From its humble beginnings as the Netflix box to its current status as one of the pre-eminent media streamers, Roku has come a long way in just two years. And while the new Roku 2 XS doesn’t really move things forward much, it does just enough to retain that title.

If you’re keeping track, the XS usurps the XDS as the new king of the new series, with the XD and HD following in its path. I’ll just go ahead and say it at the outset: Ff you already own a previous gen, 1080p-capable Roku, this is probably not the box for you. Like the XDS, you get ethernet support and a USB port. The UI also remains relatively unchanged, with the standard horizontal scrolling “channels.”

In fact, the only differences I could find was the addition of Bluetooth support, an SD card slot, and — wait for it — a shiny little Wii-like motion controller that doubles as your system remote. Yes, it appears Roku wants to join the casual games party. And its first gift to customers is something everyone’s already sick of: Angry Birds. For free! The company promises to have more games — including Angry Birds Rio and Angry Birds Seasons (sigh) — soon, which presumably explains the SD-card slot. Still, none of this is enough to justify dropping another 100 bones.
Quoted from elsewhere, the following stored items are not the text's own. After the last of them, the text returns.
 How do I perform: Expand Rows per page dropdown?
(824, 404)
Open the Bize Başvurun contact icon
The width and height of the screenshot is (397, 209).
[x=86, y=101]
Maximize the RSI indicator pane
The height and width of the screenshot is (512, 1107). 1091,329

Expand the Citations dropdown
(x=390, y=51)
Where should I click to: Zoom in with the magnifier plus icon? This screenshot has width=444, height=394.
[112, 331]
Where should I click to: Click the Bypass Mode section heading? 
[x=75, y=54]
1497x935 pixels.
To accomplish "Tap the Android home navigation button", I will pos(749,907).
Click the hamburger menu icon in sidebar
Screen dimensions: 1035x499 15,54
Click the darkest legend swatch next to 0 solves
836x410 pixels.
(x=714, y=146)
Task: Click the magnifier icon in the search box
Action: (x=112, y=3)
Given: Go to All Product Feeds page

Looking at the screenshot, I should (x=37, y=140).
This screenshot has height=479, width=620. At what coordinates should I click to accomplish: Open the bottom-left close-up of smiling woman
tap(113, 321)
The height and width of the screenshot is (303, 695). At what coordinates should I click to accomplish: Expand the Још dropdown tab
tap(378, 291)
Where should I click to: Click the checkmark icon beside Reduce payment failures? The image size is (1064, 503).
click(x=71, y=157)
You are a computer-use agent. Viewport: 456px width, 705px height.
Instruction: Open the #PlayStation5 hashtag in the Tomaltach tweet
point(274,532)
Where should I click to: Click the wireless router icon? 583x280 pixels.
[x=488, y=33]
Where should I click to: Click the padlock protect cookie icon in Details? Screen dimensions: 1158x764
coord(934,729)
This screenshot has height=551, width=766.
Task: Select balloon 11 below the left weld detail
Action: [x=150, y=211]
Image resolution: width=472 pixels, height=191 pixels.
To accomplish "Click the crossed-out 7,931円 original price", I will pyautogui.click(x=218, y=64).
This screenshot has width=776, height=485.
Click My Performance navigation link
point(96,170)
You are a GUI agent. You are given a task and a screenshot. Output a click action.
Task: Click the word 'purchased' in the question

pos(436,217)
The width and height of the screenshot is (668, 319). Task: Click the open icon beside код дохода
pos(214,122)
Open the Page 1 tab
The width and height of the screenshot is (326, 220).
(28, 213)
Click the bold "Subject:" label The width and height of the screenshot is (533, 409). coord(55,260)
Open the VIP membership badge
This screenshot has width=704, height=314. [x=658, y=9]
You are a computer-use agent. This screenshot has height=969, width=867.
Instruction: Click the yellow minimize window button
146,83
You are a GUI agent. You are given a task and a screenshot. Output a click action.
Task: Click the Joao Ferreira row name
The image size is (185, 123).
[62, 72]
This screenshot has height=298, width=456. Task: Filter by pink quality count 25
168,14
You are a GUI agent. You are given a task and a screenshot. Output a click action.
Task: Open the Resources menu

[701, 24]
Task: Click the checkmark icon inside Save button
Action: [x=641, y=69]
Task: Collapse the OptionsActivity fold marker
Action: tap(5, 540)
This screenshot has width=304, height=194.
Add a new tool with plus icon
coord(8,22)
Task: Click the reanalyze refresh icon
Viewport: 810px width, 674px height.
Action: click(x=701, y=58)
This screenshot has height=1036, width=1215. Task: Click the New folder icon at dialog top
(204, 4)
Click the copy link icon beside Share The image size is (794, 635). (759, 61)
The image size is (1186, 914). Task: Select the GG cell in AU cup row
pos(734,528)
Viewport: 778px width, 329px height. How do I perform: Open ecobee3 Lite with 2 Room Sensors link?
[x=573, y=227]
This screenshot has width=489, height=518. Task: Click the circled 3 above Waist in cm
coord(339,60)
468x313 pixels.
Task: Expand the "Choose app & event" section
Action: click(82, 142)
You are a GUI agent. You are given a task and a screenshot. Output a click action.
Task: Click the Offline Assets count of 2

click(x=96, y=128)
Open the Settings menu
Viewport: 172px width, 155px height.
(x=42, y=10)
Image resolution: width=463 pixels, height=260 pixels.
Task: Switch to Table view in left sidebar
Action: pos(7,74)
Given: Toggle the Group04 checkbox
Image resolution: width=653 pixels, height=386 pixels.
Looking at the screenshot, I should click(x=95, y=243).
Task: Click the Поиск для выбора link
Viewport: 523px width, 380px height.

The other obvious difference here is the look of these new boxes. This XS, along with the rest of the series, has been sufficiently shrink-rayed so it now beats even the Apple TV in terms of footprint. The tiny box virtually disappears when you place it next to your TV, which was great considering all the other multicolored junk I have attached to mine.

Roku has always done a fine job of offering a satisfying mix of big-name streaming options like Rdio, Pandora, Netflix, Amazon Instant Video and Hulu Plus, with more esoteric choices like, say, Crunchyroll. That trend continues here.

What hasn’t happened is any attempt to make the box useful to media hoarders with separate video libraries. Once again, the XS’s limited media file support casts a great big ol’ bummer cloud over what is otherwise a solid device.

Officially, the XS only supports MP4 (H.264), AAC, MP3, JPG and PNG, which, for me, meant more than half of the videos and music sitting on my external drive were useless — unless I wanted to do some converting, which I didn’t.

It’s a strange deficiency, considering the Roku’s main strength is the hefty helping of internet video it serves up to its customers. Offering a USB port and then throttling what it can play just seems, well, dumb. Still, this isn’t anything new to previous Roku owners. And the fact remains there just aren’t many media streamers out there that can offer all the things the XS does at this price.

WIRED Netflix channel now has 1080p streaming, 5.1 surround and subtitles — if your bandwidth supports it. Big, beautiful HD content on some channels like Vimeo.

TIRED Lengthy setup time. Forget about playing your MKV and other high-bitrate files, unless you convert. RF Bluetooth motion controller feature is limited to playing games, provides no navigation or UI functionality.